Start of Information given

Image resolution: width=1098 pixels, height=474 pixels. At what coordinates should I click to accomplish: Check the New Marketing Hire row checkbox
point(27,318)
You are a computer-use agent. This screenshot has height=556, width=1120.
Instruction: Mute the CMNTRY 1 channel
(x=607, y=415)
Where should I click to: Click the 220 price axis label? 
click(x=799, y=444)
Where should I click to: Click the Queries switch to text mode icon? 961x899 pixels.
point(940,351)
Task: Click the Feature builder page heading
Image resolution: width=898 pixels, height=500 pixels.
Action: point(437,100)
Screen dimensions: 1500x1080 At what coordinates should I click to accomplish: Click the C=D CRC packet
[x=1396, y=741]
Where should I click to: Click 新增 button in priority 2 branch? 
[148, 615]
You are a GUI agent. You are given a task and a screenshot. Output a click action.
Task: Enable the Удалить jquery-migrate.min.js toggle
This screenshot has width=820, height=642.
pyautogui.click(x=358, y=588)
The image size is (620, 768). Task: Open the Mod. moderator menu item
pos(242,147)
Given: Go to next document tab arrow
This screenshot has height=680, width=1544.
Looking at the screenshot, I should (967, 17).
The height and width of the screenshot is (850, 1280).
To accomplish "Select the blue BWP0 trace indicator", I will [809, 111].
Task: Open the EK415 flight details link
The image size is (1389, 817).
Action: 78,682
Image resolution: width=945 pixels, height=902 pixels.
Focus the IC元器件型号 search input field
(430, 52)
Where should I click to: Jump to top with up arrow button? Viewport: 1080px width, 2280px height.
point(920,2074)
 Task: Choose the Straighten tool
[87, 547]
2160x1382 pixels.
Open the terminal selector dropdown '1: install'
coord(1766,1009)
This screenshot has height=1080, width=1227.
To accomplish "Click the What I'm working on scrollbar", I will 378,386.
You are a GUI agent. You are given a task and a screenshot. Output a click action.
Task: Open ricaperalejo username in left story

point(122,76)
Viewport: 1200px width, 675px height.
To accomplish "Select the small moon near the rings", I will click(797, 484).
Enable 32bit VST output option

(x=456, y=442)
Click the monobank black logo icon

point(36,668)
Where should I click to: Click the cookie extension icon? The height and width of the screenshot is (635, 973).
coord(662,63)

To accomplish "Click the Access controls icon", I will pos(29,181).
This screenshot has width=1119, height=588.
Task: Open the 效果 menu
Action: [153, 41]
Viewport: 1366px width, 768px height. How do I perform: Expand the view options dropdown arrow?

End of Information given

> Problem details: Please copy, word for word, every line from the first line of the records through the line containing "Viewport: 1200px width, 675px height.", with both of those lines included and nothing else.

> Result below:
Image resolution: width=1098 pixels, height=474 pixels. At what coordinates should I click to accomplish: Check the New Marketing Hire row checkbox
point(27,318)
You are a computer-use agent. This screenshot has height=556, width=1120.
Instruction: Mute the CMNTRY 1 channel
(x=607, y=415)
Where should I click to: Click the 220 price axis label? 
click(x=799, y=444)
Where should I click to: Click the Queries switch to text mode icon? 961x899 pixels.
point(940,351)
Task: Click the Feature builder page heading
Image resolution: width=898 pixels, height=500 pixels.
Action: point(437,100)
Screen dimensions: 1500x1080 At what coordinates should I click to accomplish: Click the C=D CRC packet
[x=1396, y=741]
Where should I click to: Click 新增 button in priority 2 branch? 
[148, 615]
You are a GUI agent. You are given a task and a screenshot. Output a click action.
Task: Enable the Удалить jquery-migrate.min.js toggle
This screenshot has width=820, height=642.
pyautogui.click(x=358, y=588)
The image size is (620, 768). Task: Open the Mod. moderator menu item
pos(242,147)
Given: Go to next document tab arrow
This screenshot has height=680, width=1544.
Looking at the screenshot, I should (967, 17).
The height and width of the screenshot is (850, 1280).
To accomplish "Select the blue BWP0 trace indicator", I will [809, 111].
Task: Open the EK415 flight details link
The image size is (1389, 817).
Action: 78,682
Image resolution: width=945 pixels, height=902 pixels.
Focus the IC元器件型号 search input field
(430, 52)
Where should I click to: Jump to top with up arrow button? Viewport: 1080px width, 2280px height.
point(920,2074)
 Task: Choose the Straighten tool
[87, 547]
2160x1382 pixels.
Open the terminal selector dropdown '1: install'
coord(1766,1009)
This screenshot has height=1080, width=1227.
To accomplish "Click the What I'm working on scrollbar", I will 378,386.
You are a GUI agent. You are given a task and a screenshot. Output a click action.
Task: Open ricaperalejo username in left story

point(122,76)
Viewport: 1200px width, 675px height.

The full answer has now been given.